==== DATASET CONTENT ====
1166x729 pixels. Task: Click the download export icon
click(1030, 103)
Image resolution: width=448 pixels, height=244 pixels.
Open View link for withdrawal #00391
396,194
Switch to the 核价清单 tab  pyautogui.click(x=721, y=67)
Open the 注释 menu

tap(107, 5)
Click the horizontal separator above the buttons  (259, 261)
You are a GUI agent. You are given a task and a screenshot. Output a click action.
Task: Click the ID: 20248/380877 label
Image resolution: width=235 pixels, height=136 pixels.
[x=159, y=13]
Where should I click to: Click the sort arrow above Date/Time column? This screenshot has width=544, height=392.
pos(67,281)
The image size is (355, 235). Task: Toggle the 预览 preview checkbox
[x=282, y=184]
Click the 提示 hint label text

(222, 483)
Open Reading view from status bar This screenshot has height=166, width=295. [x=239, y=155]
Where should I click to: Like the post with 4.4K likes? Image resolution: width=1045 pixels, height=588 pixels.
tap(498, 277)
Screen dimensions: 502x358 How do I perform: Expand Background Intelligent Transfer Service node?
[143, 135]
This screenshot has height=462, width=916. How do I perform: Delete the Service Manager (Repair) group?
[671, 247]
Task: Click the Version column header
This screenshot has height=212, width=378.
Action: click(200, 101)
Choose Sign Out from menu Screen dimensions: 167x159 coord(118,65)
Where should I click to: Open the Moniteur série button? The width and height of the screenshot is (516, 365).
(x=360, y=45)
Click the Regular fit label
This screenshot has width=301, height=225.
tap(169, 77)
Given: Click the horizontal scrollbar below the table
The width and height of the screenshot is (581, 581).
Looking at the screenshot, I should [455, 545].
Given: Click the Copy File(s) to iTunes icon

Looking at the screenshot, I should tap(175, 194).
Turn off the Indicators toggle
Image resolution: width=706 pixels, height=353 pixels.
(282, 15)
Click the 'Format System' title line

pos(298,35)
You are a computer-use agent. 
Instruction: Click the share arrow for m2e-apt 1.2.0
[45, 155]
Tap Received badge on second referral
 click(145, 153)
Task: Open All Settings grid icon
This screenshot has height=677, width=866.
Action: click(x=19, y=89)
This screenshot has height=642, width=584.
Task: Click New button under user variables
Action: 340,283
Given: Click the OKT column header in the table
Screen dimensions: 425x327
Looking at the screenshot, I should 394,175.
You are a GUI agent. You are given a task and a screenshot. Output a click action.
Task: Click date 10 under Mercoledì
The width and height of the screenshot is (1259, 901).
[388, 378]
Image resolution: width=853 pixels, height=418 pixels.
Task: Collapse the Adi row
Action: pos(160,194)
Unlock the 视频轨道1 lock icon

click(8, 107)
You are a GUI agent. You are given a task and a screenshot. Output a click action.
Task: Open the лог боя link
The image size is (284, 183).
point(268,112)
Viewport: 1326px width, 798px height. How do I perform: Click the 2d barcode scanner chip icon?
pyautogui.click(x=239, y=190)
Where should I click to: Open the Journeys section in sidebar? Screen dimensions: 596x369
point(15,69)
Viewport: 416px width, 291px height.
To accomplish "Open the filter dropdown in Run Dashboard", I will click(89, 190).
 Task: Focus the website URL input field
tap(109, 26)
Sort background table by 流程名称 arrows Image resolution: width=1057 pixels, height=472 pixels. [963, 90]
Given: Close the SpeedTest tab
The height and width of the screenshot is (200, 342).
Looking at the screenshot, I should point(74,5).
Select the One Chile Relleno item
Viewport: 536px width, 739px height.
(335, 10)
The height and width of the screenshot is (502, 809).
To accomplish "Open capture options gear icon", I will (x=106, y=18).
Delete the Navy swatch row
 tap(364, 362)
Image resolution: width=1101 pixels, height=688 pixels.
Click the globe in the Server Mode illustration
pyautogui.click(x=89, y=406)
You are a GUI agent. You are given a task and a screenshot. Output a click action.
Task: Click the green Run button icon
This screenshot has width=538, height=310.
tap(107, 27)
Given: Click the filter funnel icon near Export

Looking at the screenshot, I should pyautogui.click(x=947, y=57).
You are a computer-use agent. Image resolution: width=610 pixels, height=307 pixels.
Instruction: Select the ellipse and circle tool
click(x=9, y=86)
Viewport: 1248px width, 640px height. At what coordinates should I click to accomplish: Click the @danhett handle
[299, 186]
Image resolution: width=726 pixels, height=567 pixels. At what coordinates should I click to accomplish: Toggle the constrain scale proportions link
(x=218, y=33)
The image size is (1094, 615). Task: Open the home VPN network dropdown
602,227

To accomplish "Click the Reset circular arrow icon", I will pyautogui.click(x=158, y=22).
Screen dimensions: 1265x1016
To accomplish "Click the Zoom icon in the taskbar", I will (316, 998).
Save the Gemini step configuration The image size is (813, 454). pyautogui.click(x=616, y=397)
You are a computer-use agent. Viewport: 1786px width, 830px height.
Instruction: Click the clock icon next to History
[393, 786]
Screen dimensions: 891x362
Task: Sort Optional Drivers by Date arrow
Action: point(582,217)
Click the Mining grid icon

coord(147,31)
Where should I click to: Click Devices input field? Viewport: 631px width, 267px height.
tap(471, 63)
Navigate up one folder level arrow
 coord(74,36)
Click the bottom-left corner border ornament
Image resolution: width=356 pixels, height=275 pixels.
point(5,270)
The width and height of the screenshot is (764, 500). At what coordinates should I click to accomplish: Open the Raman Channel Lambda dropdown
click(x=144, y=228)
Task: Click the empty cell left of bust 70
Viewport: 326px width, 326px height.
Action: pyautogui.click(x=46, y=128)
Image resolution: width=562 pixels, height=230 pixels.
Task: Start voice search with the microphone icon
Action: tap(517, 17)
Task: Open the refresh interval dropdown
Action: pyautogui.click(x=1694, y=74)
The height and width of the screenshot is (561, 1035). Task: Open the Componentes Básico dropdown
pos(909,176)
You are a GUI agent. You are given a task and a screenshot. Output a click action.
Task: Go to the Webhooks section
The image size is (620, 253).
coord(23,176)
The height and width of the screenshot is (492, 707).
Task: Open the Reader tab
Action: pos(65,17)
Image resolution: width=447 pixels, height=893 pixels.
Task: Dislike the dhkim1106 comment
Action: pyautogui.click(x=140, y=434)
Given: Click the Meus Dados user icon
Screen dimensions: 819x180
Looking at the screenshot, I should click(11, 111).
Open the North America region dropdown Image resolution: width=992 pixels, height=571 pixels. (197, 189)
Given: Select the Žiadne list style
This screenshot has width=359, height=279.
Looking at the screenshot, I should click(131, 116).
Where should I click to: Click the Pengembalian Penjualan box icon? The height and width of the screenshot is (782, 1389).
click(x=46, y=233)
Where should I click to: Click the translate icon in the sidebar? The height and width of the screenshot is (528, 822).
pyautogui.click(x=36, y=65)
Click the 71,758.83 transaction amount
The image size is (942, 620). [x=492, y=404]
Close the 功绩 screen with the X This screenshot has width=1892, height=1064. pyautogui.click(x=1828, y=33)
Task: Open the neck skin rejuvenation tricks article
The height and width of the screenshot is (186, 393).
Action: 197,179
====
The lines to extract from the data above begin with the line containing "Save the Gemini" and end with the line containing "You are a computer-use agent. Viewport: 1786px". Extract them exactly, including both.

Save the Gemini step configuration The image size is (813, 454). pyautogui.click(x=616, y=397)
You are a computer-use agent. Viewport: 1786px width, 830px height.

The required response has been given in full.